Мы уселись и мне показалось, что он был у меня в гостях, а не я у него. Там стояло фортепьяно, а потому я тотчас же заговорил о музыке. Этот человеку подобно большинству музыкантов, был настолько поглощен музыкой, что он почти не мог и не хотел говорить ни о чём другом. Он имел мало общего с современностью, ничего не знал о ней. Когда при нём упоминали о риксдаге, о государственном совете, бурской войне, стачках, выборах, то он молчал, но вовсе не потому, чтобы он был смущен своим неведением или что данный предмет был для него мучителен, ибо в сущности для него не существовало никакой темы. Даже говоря о музыке, он выражался обыкновенно общими местами, не высказывая никаких суждений. Всё обращалось у него в звук, в размер; ритм же и слова он употреблял лишь для выражения самого необходимого в повседневной жизни.
Я знал это, а потому мне стоило лишь указать на фортепьяно, чтобы он сел к нему и заиграл. Когда, эта маленькая безобразная комната стала наполняться звуками, я почувствовал себя в заколдованном кругу, в котором мое настоящее изгладилось, и всплыла моя личность семидесятых годов.
Мне показалось, что я лежал на диване, стоявшем как раз на том месте, где я теперь сидел, и прислоненном к закрытой наглухо двери. Была ночь… Я проснулся оттого, что мой сосед, лежавший по ту сторону двери, беспокойно ворочался на своем диване. Он то вздыхал, то стонал. Так как я был молод, неустрашим и эгоистичен, то я думал лишь о том, чтобы заснуть. Было всего двенадцать часов, и я думал, что сосед пришел домой пьяный. В час ночи я проснулся от крика; я приписал его себе, потому что мне приснился тяжкий сон. У соседа было тихо, совершению тихо, но что — то неприятное исходило оттуда — холодный ток воздуха — какое-то напряженное внимание, направленное на меня, как будто кто-то там прислушивался или следил за мною в замочную скважину.
Я не мог более заснуть, боролся с чем-то таинственным, неприятным. Порою мне хотелось услышать шум оттуда, но, несмотря на то, что я был лишь всего на расстоянии одного фута от соседа, я ничего не слыхал. Ни дыхания не было слышно, ни даже шороха простыни.
Наконец наступило утро. Я встал и вышел. Вернувшись домой я узнал, что сосед мой, каменщик, ночью умер. Следовательно, я лежал рядом с покойником.

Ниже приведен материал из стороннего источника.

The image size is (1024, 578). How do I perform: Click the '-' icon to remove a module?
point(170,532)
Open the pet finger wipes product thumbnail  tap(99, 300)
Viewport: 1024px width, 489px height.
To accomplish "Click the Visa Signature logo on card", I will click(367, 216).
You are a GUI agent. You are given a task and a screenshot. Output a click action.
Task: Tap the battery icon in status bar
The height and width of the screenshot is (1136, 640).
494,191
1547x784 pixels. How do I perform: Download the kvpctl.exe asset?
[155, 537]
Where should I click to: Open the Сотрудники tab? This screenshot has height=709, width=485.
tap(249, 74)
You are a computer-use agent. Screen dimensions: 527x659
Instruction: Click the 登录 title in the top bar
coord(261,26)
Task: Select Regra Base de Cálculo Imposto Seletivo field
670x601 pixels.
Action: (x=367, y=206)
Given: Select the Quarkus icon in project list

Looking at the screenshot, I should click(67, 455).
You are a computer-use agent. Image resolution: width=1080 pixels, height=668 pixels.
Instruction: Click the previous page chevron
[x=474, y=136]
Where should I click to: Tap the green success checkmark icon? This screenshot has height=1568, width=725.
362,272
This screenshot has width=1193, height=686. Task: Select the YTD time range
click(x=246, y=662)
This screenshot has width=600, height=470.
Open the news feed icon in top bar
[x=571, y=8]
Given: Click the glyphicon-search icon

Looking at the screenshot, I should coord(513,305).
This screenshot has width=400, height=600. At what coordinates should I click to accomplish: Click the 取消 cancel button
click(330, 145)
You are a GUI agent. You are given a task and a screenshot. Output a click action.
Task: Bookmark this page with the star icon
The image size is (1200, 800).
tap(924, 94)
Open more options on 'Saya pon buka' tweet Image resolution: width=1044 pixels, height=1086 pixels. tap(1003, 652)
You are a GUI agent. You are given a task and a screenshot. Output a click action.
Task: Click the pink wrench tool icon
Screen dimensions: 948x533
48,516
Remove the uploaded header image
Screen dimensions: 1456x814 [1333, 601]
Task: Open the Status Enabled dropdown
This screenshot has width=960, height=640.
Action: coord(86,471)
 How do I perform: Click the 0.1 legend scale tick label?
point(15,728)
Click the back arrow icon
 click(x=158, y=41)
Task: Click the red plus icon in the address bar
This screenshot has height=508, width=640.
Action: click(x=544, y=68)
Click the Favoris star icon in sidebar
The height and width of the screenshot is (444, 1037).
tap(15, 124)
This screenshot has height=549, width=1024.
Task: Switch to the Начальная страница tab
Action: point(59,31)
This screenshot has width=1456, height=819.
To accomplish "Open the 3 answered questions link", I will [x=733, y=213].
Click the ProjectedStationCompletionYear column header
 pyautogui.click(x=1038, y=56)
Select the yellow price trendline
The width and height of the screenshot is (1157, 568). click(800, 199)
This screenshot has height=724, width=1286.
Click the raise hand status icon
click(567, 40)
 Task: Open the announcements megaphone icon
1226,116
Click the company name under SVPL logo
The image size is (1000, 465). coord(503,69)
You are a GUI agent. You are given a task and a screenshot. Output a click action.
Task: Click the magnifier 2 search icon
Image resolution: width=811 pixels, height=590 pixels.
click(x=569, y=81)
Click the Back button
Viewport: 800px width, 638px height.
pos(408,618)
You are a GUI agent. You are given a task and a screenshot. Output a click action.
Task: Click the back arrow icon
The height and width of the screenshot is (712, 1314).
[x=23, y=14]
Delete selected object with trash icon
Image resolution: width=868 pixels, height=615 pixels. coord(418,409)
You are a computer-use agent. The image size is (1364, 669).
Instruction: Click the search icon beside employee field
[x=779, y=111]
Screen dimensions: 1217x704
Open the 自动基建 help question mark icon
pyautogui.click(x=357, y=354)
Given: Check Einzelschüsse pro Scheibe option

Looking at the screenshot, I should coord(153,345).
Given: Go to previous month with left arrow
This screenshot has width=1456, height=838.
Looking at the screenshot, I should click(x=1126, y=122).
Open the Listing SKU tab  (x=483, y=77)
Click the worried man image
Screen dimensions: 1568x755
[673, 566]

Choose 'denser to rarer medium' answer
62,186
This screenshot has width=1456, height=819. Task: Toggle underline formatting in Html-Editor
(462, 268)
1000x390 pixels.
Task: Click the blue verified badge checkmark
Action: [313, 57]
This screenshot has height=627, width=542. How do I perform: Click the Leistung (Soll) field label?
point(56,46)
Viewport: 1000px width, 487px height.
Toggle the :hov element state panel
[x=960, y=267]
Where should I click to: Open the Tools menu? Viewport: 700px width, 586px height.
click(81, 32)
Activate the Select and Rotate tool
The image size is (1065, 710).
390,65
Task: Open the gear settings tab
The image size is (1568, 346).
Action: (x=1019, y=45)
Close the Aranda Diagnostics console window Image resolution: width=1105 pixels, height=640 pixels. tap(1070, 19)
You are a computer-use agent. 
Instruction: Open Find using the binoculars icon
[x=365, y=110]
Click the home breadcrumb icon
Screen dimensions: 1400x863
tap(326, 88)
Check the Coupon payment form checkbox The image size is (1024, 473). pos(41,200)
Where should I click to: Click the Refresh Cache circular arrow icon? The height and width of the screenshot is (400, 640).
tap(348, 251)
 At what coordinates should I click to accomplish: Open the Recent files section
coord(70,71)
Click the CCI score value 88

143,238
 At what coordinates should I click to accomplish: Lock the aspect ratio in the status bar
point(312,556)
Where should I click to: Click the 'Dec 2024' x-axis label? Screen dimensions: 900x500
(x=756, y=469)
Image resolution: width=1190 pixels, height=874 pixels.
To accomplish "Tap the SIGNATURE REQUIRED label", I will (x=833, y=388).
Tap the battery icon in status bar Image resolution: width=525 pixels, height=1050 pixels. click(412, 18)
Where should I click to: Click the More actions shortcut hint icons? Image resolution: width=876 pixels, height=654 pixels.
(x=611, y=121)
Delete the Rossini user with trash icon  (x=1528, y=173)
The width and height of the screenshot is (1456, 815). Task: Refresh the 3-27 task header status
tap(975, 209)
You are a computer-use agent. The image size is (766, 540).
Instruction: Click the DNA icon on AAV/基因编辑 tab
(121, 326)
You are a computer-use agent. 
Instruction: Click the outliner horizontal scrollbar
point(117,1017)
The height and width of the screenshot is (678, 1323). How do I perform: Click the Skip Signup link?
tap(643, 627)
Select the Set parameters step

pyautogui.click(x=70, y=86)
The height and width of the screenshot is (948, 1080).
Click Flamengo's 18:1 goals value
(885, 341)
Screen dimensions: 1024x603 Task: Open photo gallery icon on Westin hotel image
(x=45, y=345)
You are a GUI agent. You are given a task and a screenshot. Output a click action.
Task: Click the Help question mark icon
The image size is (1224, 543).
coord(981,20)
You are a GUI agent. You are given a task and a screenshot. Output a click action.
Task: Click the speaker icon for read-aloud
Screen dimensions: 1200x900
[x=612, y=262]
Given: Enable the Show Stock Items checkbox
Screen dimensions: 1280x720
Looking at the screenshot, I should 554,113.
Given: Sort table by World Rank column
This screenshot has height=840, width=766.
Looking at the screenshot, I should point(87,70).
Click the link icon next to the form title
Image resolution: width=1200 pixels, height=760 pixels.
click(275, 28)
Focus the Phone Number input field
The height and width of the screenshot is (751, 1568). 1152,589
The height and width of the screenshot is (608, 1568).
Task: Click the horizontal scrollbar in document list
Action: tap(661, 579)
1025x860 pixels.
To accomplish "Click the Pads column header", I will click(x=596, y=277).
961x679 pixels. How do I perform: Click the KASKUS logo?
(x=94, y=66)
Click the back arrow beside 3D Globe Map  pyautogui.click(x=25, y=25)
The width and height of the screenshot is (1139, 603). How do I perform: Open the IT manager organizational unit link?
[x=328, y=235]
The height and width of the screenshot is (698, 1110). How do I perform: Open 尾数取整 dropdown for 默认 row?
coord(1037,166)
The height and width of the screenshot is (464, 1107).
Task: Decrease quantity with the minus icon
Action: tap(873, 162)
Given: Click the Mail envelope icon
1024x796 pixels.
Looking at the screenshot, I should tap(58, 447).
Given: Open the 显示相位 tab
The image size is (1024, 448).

(Пока я всё это вновь переживал, музыка не прекращалась и я беспрепятственно продолжал вспоминать.)
На следующий день я слышал приготовления для одевания покойника и его погребения; стук гроба по лестнице, мытье, тихую болтовню старух.
Пока солнце стояло высоко мне казалось это лишь занятным и я мог шутить по этому поводу с моими гостями. Но когда сделалось темно и я остался один, снова появился необъяснимый холод, проникавший от покойника в мою комнату. Не тот холод, что происходил вследствие понижения температуры или отсутствия тепла, а положительно леденящая стужа, не указываемая градусником.
Я чувствовал потребность выйти и пошел в кафе. Там стали смеяться над моею боязнью темноты и это побудило меня изменить свое первоначальное решение не спать дома. Я вернулся домой навеселе.
Когда мне пришлось лечь рядом с покойником, мороз пробежал у меня по коже, но, несмотря на это, я все-таки улегся. Не знаю, почему, но мне казалось, что мертвое тело обладало какою — то жизнеспособностью, имевшею некоторую связь со мною. Запах меди, как луч сквозь стену, проникал ко мне прямо в ноздри и отнимал у меня сон. Тишина, присущая лишь смерти, царила во всём доме и, казалось, покойный каменщик получил большую власть над живущим, чем при жизни. Сквозь тонкие полы и стены услыхал я наконец топот и бормотанье бессонных людей, продолжавшиеся до полуночи. Затем, против обыкновения, в доме стало совершенно тихо. Даже не было слышно полицейского, совершающего свой обычный ночной обход.